Description of the task ▸
Please copy out these records word for word, beginning at the line that contains "The image size is (912, 768)." and stopping after the line that contains "Looking at the screenshot, I should (24, 602).".

Extracted material ▸
□ □ □

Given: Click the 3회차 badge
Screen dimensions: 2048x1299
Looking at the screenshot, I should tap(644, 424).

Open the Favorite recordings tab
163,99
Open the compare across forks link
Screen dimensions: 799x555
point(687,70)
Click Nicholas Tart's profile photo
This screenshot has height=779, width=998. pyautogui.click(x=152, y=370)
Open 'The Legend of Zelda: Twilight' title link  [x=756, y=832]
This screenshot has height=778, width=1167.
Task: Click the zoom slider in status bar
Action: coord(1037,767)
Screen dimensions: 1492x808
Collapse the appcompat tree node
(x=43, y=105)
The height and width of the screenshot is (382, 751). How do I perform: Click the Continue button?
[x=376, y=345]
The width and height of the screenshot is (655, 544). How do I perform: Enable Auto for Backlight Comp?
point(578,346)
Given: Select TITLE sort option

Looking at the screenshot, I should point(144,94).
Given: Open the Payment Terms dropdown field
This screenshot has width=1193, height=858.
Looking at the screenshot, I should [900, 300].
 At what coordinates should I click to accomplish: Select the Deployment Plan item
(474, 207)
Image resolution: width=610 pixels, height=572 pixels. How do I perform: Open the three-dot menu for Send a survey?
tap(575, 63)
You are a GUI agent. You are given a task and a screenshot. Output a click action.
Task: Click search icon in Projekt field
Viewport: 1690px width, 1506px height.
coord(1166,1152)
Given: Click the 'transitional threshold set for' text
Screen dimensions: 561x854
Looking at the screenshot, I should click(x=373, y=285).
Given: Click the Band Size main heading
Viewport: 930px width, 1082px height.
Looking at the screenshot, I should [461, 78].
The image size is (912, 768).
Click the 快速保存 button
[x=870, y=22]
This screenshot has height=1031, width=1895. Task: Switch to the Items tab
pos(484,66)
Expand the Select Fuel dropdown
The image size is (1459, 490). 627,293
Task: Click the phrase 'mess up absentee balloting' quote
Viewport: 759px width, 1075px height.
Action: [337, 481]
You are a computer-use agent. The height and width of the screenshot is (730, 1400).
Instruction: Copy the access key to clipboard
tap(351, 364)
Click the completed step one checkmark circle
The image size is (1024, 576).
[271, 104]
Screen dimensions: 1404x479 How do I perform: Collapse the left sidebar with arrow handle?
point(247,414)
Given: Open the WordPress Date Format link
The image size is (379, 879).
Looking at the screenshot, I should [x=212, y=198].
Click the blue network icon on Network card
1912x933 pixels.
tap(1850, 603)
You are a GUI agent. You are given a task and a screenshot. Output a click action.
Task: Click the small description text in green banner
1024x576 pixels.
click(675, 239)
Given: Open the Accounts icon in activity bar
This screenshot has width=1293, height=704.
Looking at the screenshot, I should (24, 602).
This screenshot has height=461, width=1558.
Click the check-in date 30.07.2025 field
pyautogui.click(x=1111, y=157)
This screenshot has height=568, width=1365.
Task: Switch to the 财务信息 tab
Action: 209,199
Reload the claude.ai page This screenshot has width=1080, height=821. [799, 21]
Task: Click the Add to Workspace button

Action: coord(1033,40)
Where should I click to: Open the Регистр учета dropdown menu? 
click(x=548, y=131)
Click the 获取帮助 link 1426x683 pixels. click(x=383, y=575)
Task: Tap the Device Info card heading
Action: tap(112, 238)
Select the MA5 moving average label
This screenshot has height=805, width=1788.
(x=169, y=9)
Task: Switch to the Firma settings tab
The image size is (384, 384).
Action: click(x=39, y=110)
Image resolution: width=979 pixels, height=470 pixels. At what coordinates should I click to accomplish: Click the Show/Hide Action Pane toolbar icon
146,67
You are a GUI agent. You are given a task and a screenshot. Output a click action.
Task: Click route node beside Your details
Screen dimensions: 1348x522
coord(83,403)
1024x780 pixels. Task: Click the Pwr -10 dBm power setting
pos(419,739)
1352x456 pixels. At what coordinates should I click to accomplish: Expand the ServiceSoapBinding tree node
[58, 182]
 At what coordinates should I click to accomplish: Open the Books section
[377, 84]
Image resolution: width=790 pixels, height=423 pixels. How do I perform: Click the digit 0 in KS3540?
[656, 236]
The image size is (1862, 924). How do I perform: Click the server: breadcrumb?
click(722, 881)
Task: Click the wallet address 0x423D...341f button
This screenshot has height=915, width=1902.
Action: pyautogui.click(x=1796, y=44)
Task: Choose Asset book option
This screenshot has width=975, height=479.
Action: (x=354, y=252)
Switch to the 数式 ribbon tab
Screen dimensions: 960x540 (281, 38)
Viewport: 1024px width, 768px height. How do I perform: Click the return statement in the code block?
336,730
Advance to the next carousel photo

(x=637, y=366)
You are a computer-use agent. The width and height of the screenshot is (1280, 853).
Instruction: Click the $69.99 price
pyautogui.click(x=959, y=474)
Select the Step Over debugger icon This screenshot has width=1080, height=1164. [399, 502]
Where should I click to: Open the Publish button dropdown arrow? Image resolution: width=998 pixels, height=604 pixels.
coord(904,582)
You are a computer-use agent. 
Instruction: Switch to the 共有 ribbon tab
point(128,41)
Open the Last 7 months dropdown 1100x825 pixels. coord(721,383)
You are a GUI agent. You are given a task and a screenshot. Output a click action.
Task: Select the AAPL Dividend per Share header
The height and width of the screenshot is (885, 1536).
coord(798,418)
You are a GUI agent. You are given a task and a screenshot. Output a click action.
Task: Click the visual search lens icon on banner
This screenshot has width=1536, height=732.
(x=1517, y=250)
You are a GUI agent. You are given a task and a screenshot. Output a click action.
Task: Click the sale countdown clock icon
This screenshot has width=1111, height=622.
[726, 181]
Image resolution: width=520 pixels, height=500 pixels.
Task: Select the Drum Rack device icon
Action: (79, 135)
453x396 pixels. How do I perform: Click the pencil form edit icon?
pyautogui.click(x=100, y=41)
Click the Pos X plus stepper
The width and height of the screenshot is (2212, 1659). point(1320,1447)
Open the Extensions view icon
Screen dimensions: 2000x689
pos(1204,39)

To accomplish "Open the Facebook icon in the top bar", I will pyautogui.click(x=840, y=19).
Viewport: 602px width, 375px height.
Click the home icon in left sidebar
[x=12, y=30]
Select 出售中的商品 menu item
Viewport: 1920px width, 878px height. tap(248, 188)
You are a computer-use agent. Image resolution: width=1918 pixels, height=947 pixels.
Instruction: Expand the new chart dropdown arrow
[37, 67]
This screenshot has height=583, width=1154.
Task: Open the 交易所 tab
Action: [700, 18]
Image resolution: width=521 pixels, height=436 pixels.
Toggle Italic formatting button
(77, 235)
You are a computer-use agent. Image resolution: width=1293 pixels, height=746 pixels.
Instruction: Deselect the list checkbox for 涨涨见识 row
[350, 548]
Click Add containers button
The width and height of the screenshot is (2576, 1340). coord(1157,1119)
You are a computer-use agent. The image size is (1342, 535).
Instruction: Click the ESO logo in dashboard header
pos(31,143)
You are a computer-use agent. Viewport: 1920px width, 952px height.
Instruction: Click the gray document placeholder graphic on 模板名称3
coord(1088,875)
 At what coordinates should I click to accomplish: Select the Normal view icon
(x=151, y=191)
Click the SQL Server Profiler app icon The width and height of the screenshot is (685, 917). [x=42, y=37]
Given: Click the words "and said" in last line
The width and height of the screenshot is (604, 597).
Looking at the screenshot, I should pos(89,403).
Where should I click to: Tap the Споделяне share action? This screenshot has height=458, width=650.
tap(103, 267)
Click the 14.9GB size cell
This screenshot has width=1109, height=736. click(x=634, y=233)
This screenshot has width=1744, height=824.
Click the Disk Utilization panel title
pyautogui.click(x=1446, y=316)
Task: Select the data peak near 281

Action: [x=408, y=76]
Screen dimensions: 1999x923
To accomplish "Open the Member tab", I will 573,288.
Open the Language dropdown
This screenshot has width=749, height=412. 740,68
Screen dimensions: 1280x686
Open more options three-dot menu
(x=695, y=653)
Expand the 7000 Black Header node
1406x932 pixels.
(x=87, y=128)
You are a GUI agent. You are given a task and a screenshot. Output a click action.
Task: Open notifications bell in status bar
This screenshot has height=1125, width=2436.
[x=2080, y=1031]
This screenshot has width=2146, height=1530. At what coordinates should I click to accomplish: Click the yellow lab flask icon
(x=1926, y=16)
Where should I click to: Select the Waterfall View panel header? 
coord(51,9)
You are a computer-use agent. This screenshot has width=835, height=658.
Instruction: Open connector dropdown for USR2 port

□ □ □

Written response ▸
The image size is (912, 768).
Click the 快速保存 button
[x=870, y=22]
This screenshot has height=1031, width=1895. Task: Switch to the Items tab
pos(484,66)
Expand the Select Fuel dropdown
The image size is (1459, 490). 627,293
Task: Click the phrase 'mess up absentee balloting' quote
Viewport: 759px width, 1075px height.
Action: [337, 481]
You are a computer-use agent. The height and width of the screenshot is (730, 1400).
Instruction: Copy the access key to clipboard
tap(351, 364)
Click the completed step one checkmark circle
The image size is (1024, 576).
[271, 104]
Screen dimensions: 1404x479 How do I perform: Collapse the left sidebar with arrow handle?
point(247,414)
Given: Open the WordPress Date Format link
The image size is (379, 879).
Looking at the screenshot, I should [x=212, y=198].
Click the blue network icon on Network card
1912x933 pixels.
tap(1850, 603)
You are a GUI agent. You are given a task and a screenshot. Output a click action.
Task: Click the small description text in green banner
1024x576 pixels.
click(675, 239)
Given: Open the Accounts icon in activity bar
This screenshot has width=1293, height=704.
Looking at the screenshot, I should (24, 602).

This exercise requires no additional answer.